Susceptibility of Burkholderia cepacia Complex to Ceftazidime/Avibactam and Standard Drugs of Treatment for Cystic Fibrosis Patients

Schaumburg F., Idelevich E.A., Mellmann A., Kahl B.C.

Abstract

Burkholderia cepacia complex (Bcc) in airways of patients with cystic fibrosis (CF) is associated with an increased morbidity and mortality. A huge range of intrinsic antimicrobial resistances challenges the treatment of Bcc infections. The aim was to assess the susceptibility of Bcc to ceftazidime/avibactam and standard drugs for the treatment for CF patients and to determine the respective genomic determinants of resistance. Bcc isolates (n = 64) from a prospective multicenter study of CF airway pathogens (2004-2020, Germany) were subjected to broth microdilution and minimal inhibitory concentrations were interpreted with European Committee on Antimicrobial Susceptibility Testing and Clinical & Laboratory Standards Institute breakpoints.

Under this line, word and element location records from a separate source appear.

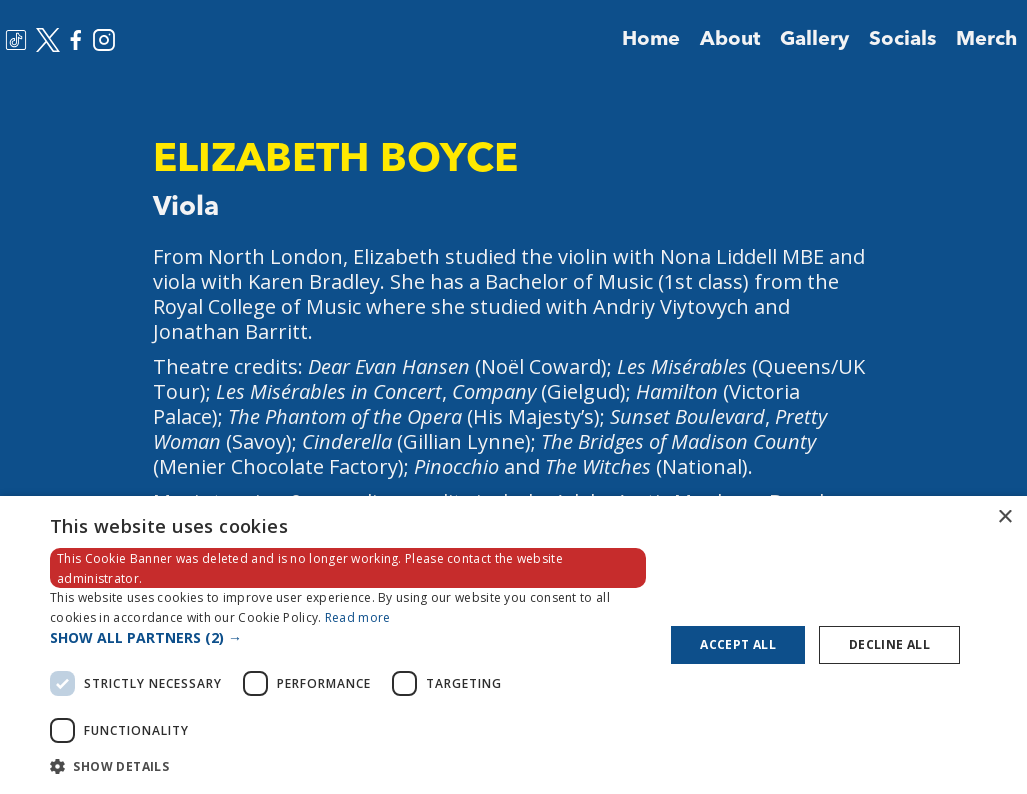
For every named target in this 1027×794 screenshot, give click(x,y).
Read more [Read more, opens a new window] (358, 617)
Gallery (814, 40)
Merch (986, 40)
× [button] (1004, 517)
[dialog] (513, 645)
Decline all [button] (889, 644)
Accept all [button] (738, 644)
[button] (348, 638)
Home (651, 40)
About (730, 40)
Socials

A synergism between aztreonam and avibactam was tested using ceftazidime/avibactam disks with or without aztreonam. Plasmids and chromosomes of all isolates were screened for antimicrobial resistance genes. The highest susceptibility rate was detected for trimethoprim/sulfamethoxazole (83%), followed by ceftazidime/avibactam (78%), ceftazidime (53%), levofloxacin (39%) and meropenem (27%). The median inhibition zone diameters of ceftazidime-Avibactam and ceftazidime/avibactam plus aztreonam were equal. This was in line with the absence of known class B metallo-β-lactamases in any of the isolates. The majority of isolates carried blapenA (98%) and blaampC (86%). Trimethoprim/sulfamethoxazole and ceftazidime/avibactam showed high susceptibility rates. Aztreonam in combination with ceftazidime/avibactam had no synergistic effect in our Bcc isolates.